LISTING »
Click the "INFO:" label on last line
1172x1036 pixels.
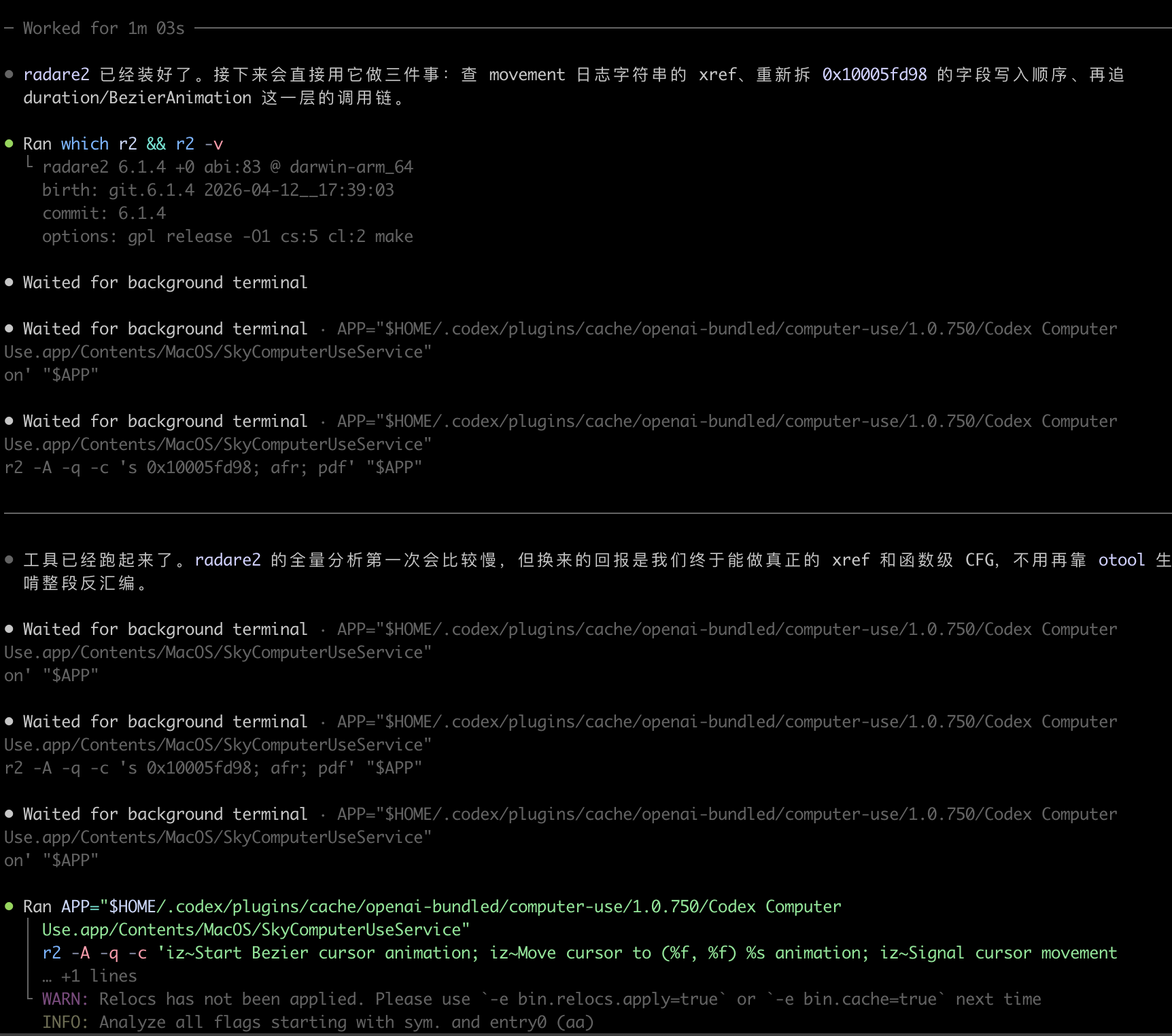click(65, 1022)
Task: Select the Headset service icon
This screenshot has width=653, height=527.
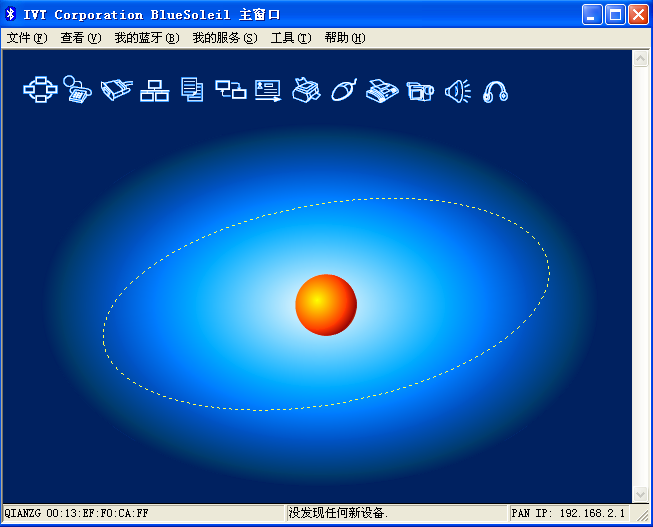Action: 496,91
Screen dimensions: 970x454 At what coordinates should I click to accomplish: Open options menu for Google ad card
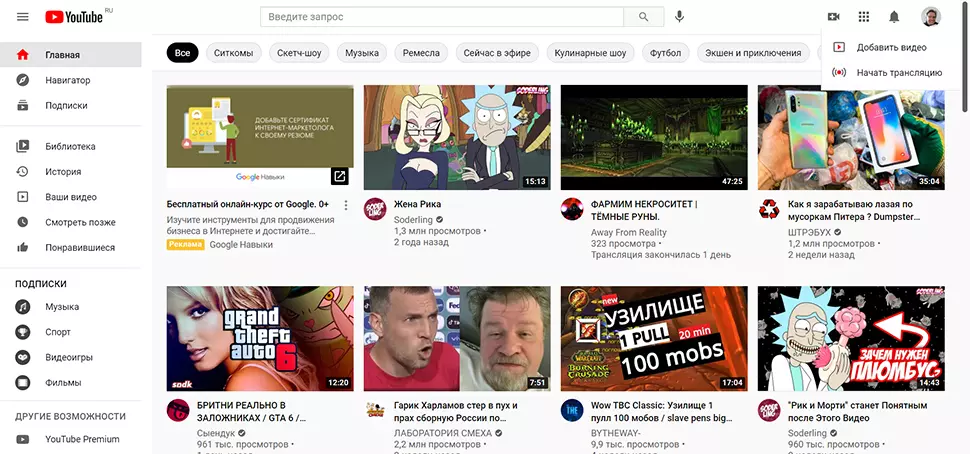[x=346, y=205]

WRITTEN REQUEST »
Rewrite all of the items above, substituting "symbol" for "icon" and keeping everything else the same. Leave the pictures out.

RESPONSE FOR THIS EXERCISE »
Click the "INFO:" label on last line
1172x1036 pixels.
click(65, 1022)
Task: Select the Headset service symbol
This screenshot has width=653, height=527.
Action: 496,91
Screen dimensions: 970x454 At what coordinates should I click to accomplish: Open options menu for Google ad card
[x=346, y=205]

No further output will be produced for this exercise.